Prado, sábado às 24h

Guitarra abençoada

São quase dez anos. Foi em 2007 que chegou Mudar de Bina, o álbum que nos apresentou o talento de Norberto Lobo, guitarrista que acertou à primeira e que não parou de acertar nos anos e discos que se seguiram. Em Fornalha, o último, a guitarra já é “apenas” o rastilho para que Norberto parta para longe na exploração do som. A marca autoral, nascida do imenso talento enquanto guitarrista e da sensibilidade com que dá forma a essa dádiva, é evidente desde o início.
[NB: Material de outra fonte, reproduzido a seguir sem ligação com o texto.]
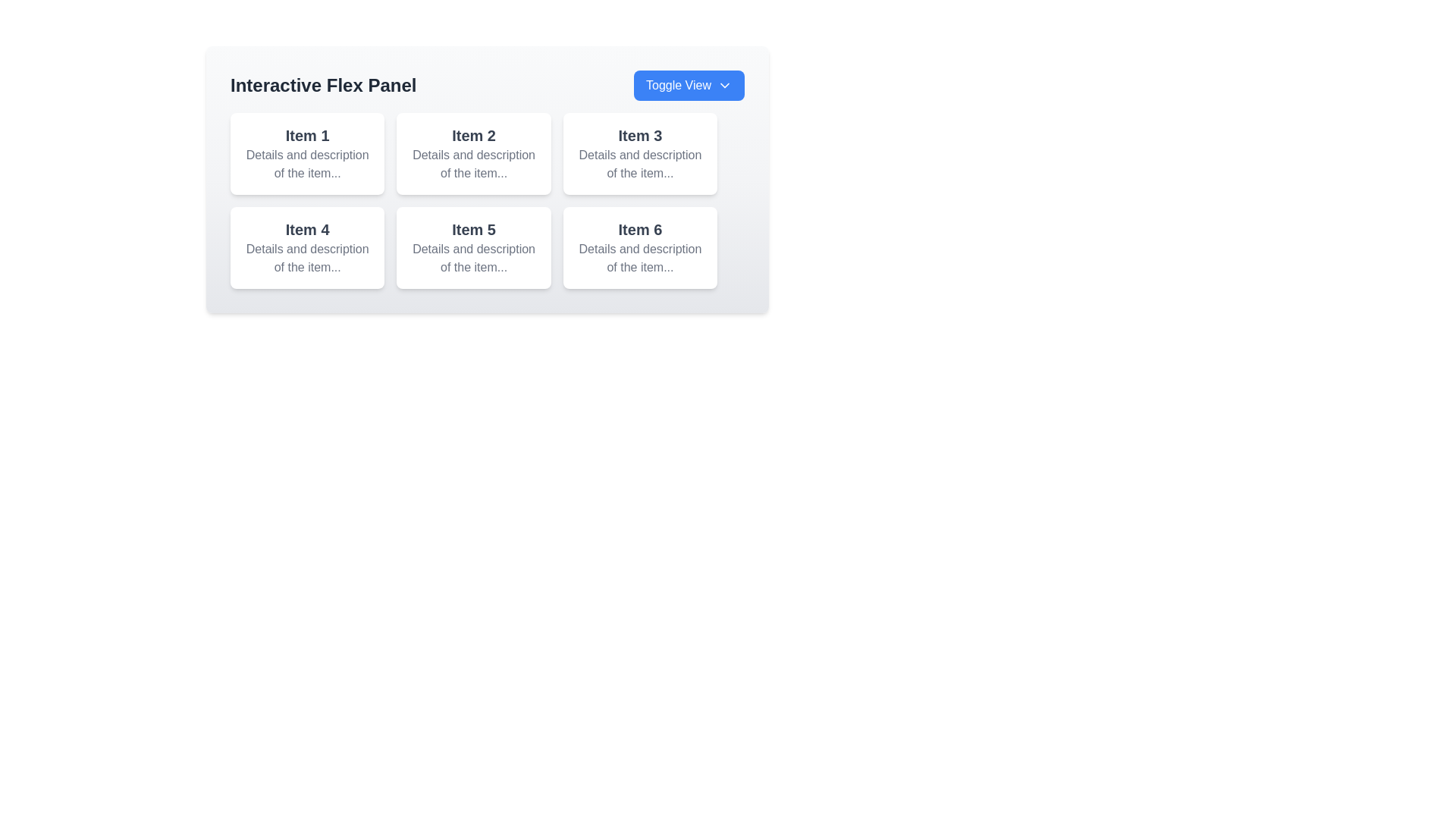 This screenshot has height=819, width=1456. I want to click on the Informational Card which features a white background, rounded corners, and contains the text 'Item 2' at the top and a description below it, so click(473, 154).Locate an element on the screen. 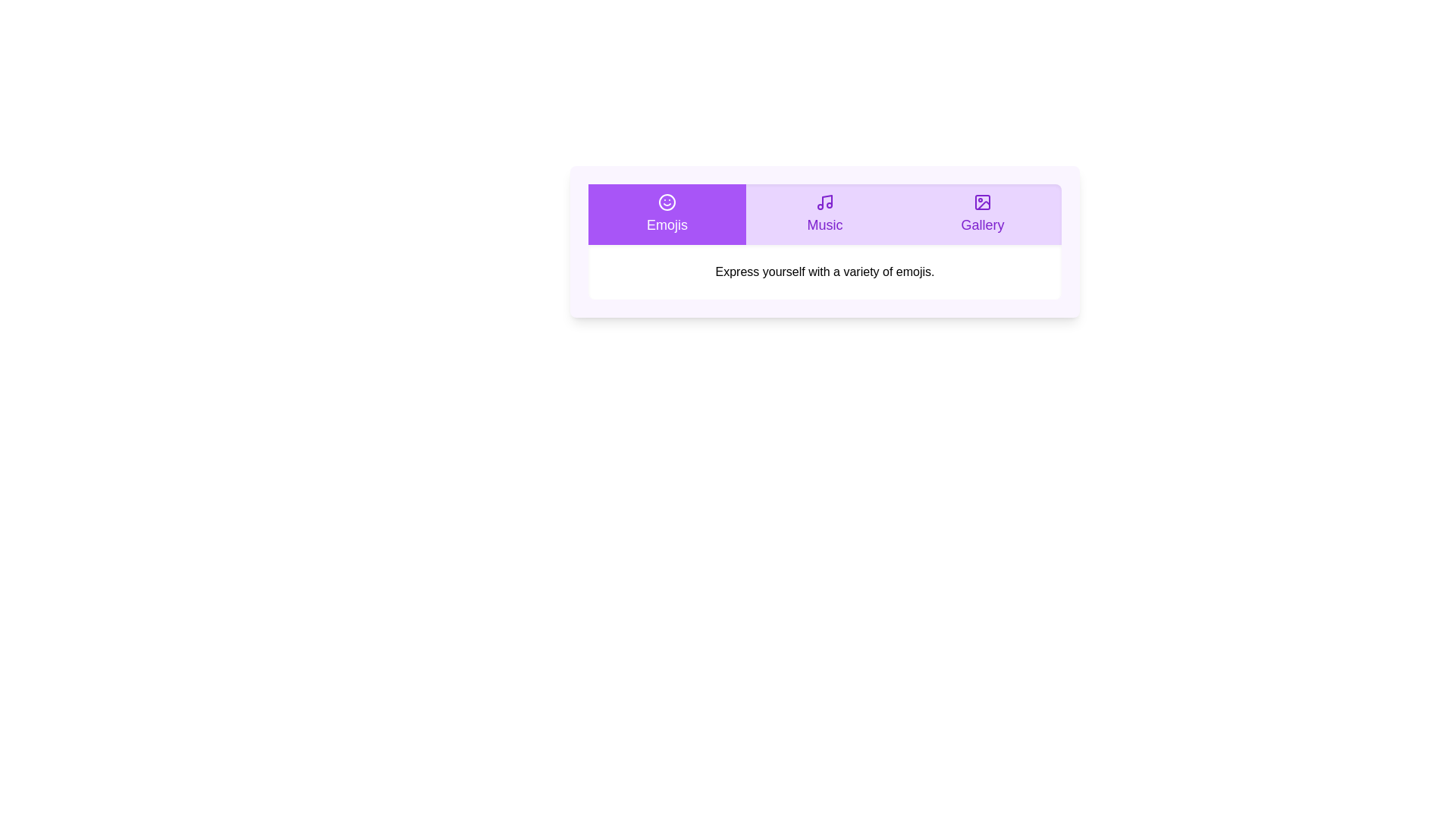  the tab labeled 'Music' to switch its content is located at coordinates (824, 214).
Na génese da sua música encontrávamos os sons de fingerpickers americanos como John Fahey, os bordões da música indiana ou um vulto como Paredes (citado livremente no título do álbum de estreia). Todos eles habitam ainda a alma criativa de Norberto Lobo, mas à medida que foram sendo editados novos álbuns (Pata Lenta, Fala Mansa) e que fomos ouvindo novas colaborações (o trio Tigrala, a parceria com o baterista João Lobo), tornou-se cada vez mais claro que o seu mundo acolhe muitos mais. Tornou-se também claro, sem paradoxo, que a música que cria emana, límpida, directamente do seu criador. Não por acaso, os seus concertos são habitualmente um cenário de maravilhamento: o do músico perante o som, o dos espectadores perante a música que o músico ergue perante eles. Um dia depois de o vermos no concerto de Natural Information Society enquanto convidado, iremos recebê-lo para novo reencontro, nova sessão de descoberta. M.L.